Saturday, 15 September 2012

How the state still wants to crush banking innovation...


Or something like that;
Ethan Clay, 31 years old, opened Whalebone Café Bank seven months ago in his shop, Oh Yeah!, a year and a half after he was hit with $1,600 in overdraft fees from a local bank where his account was overdrawn by a series of checks.

Mr. Clay says he wants to offer an alternative banking experience, and has accepted small deposits and made small loans. He claims he isn't subject to banking rules because his operation is a gift-card savings account.

"It's a strange case, we don't have the authority to go close an ice-cream store," said Ed Novak, spokesman for the Pennsylvania Department of Banking. "But we are going to do something. You can't mess with people's money."

Those people with their money - they've a choice between Mr Novak's approved (and failed) bank system and Mr Clay's creativity.

...customers who make deposits earn interest in the form of "exclamation dollars." A $100 deposit is worth $5.50 a month that can be spent on ice cream, waffles and coffee in his store. It works out to be a straight 5.5% monthly interest rate, he said.

Whalebone Café Bank also loans money. Two weeks ago, Ryan Howard, a 33-year-old designer and photographer who occasionally works for Mr. Clay, said he needed $510 to attend a therapy workshop. He borrowed the money from Whalebone Café Bank, and is paying the money back at $60 a month, and will be charged $25 for the loan.

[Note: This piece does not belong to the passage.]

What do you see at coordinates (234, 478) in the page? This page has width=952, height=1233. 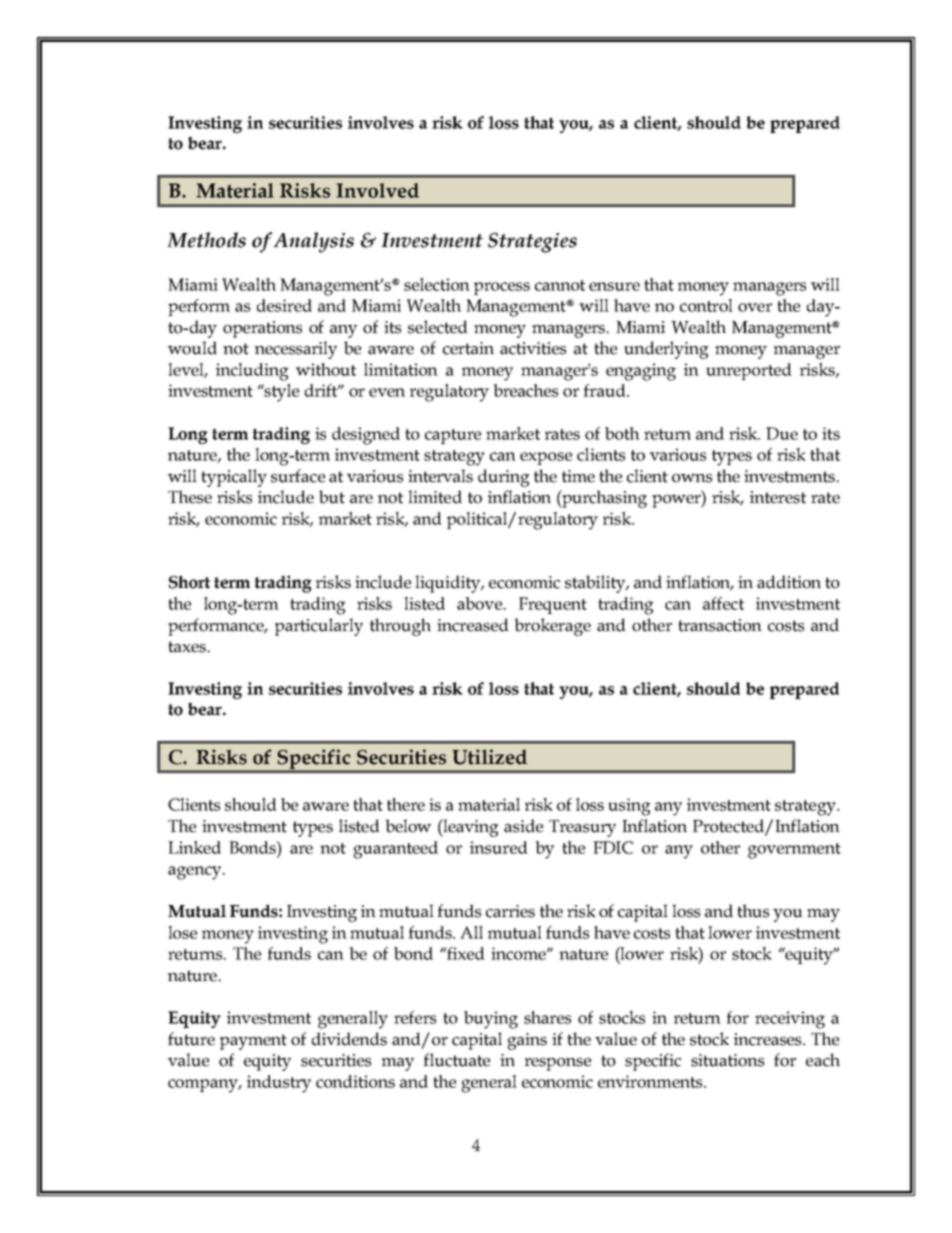 I see `typically` at bounding box center [234, 478].
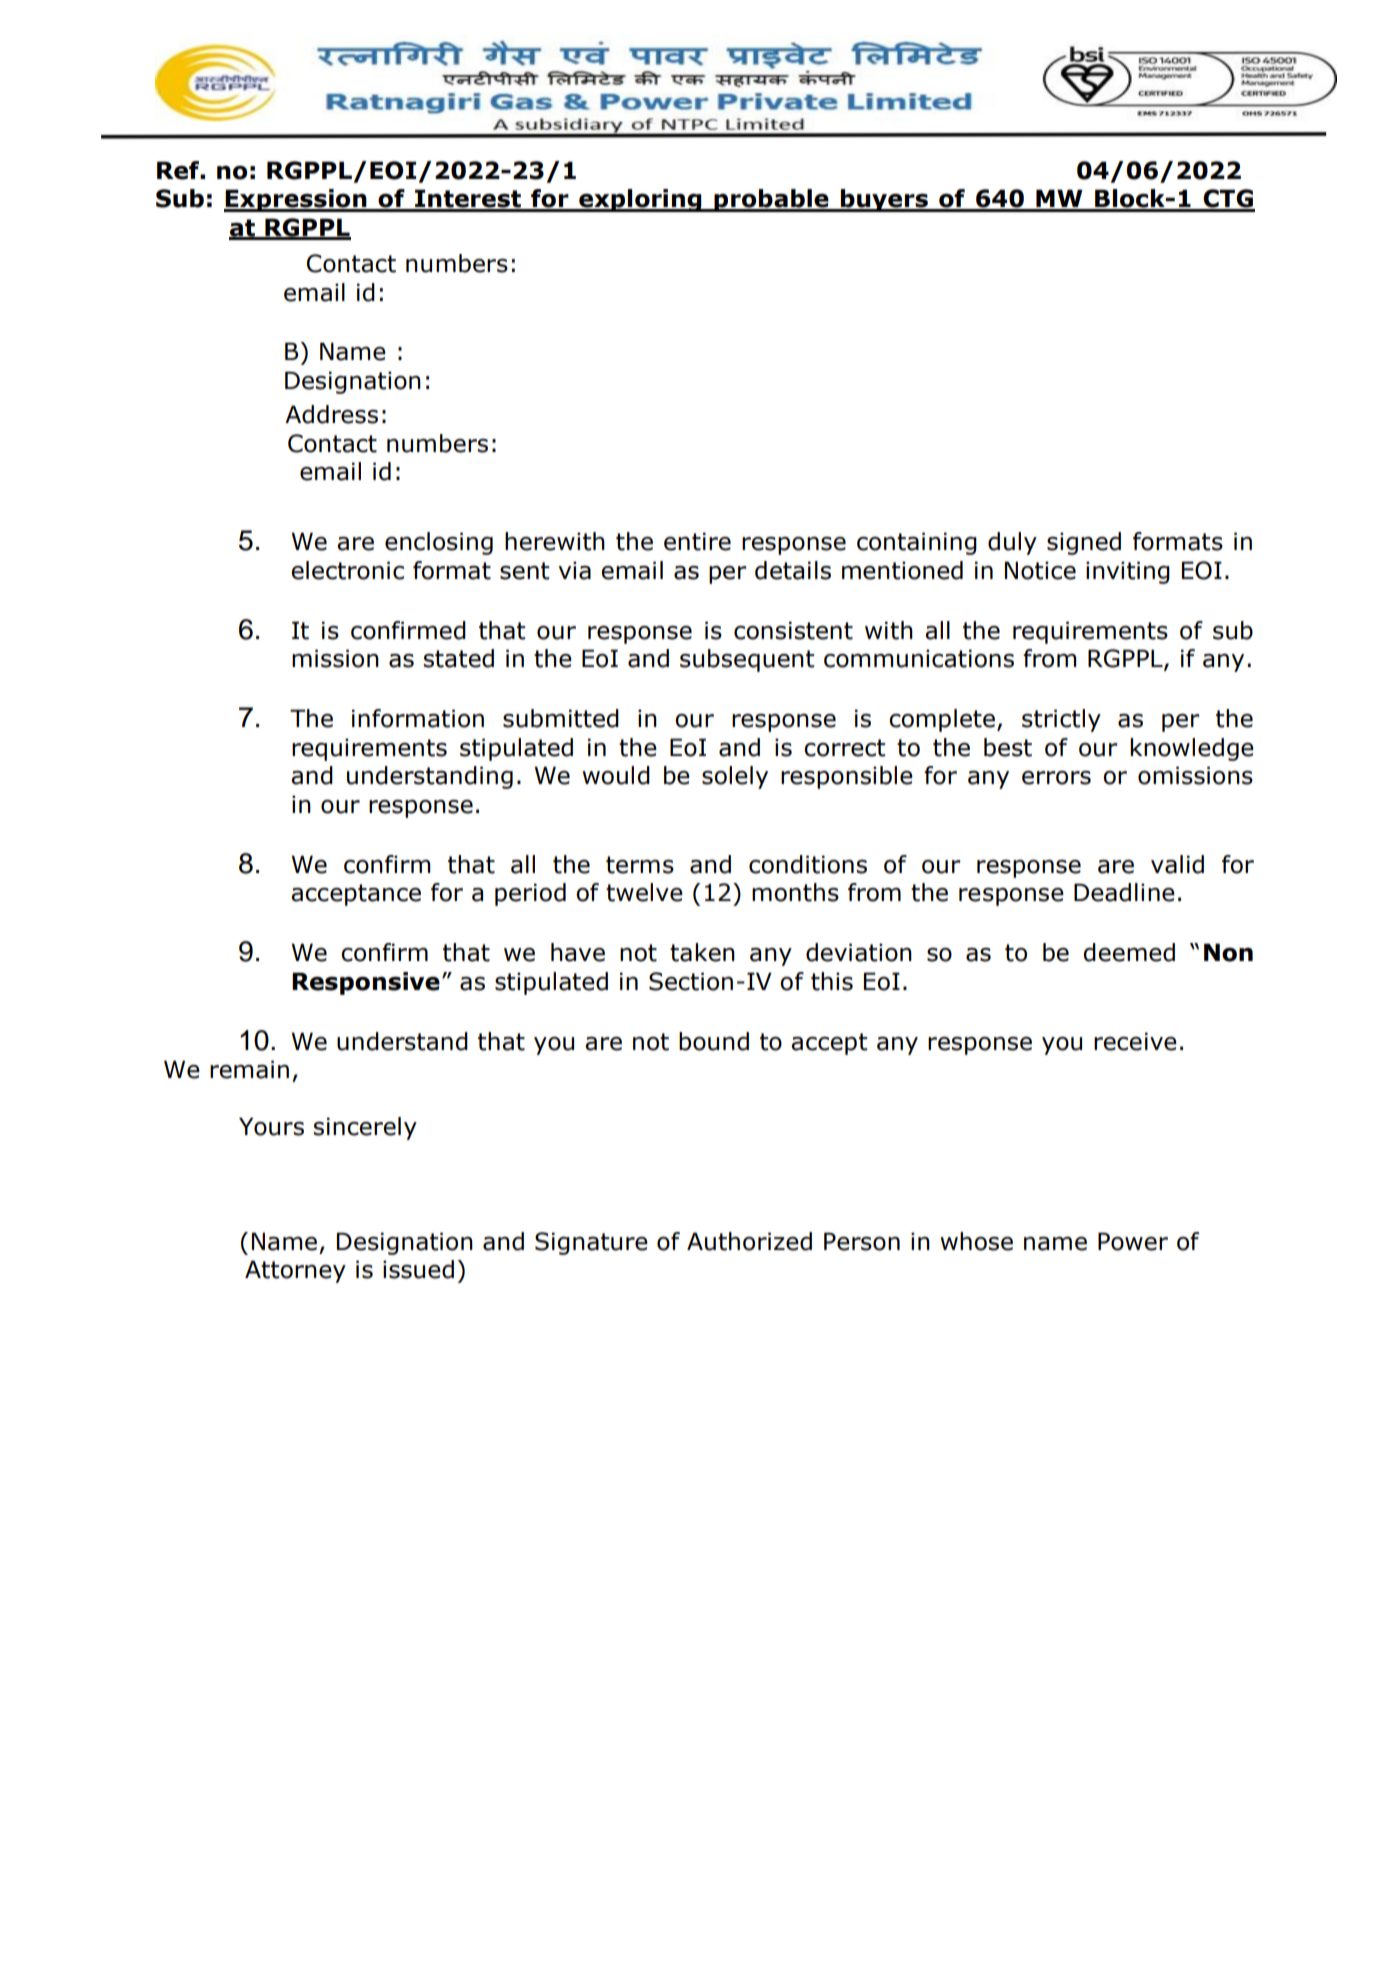 This screenshot has height=1978, width=1399. Describe the element at coordinates (458, 658) in the screenshot. I see `stated` at that location.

Mr. Clay said he has $550 from depositors and has loaned $1,700, an amount that includes some of his own seed money. "My goal is to get to $100,000 in deposits by Dec. 21," he said. "This is the prototype, but I hope to become the neighborhood bank."

This innovation and creative - capitalism at its finest - must be crushed by the grand alliance between the big banks and big government. A pox on them!


1 comment:

SadButMadLad said...

Wouldn't be allowed in the UK. The name of the business includes the word "Bank" which is verboten. So many regulations (6" thick) that no new bank has been created for decades.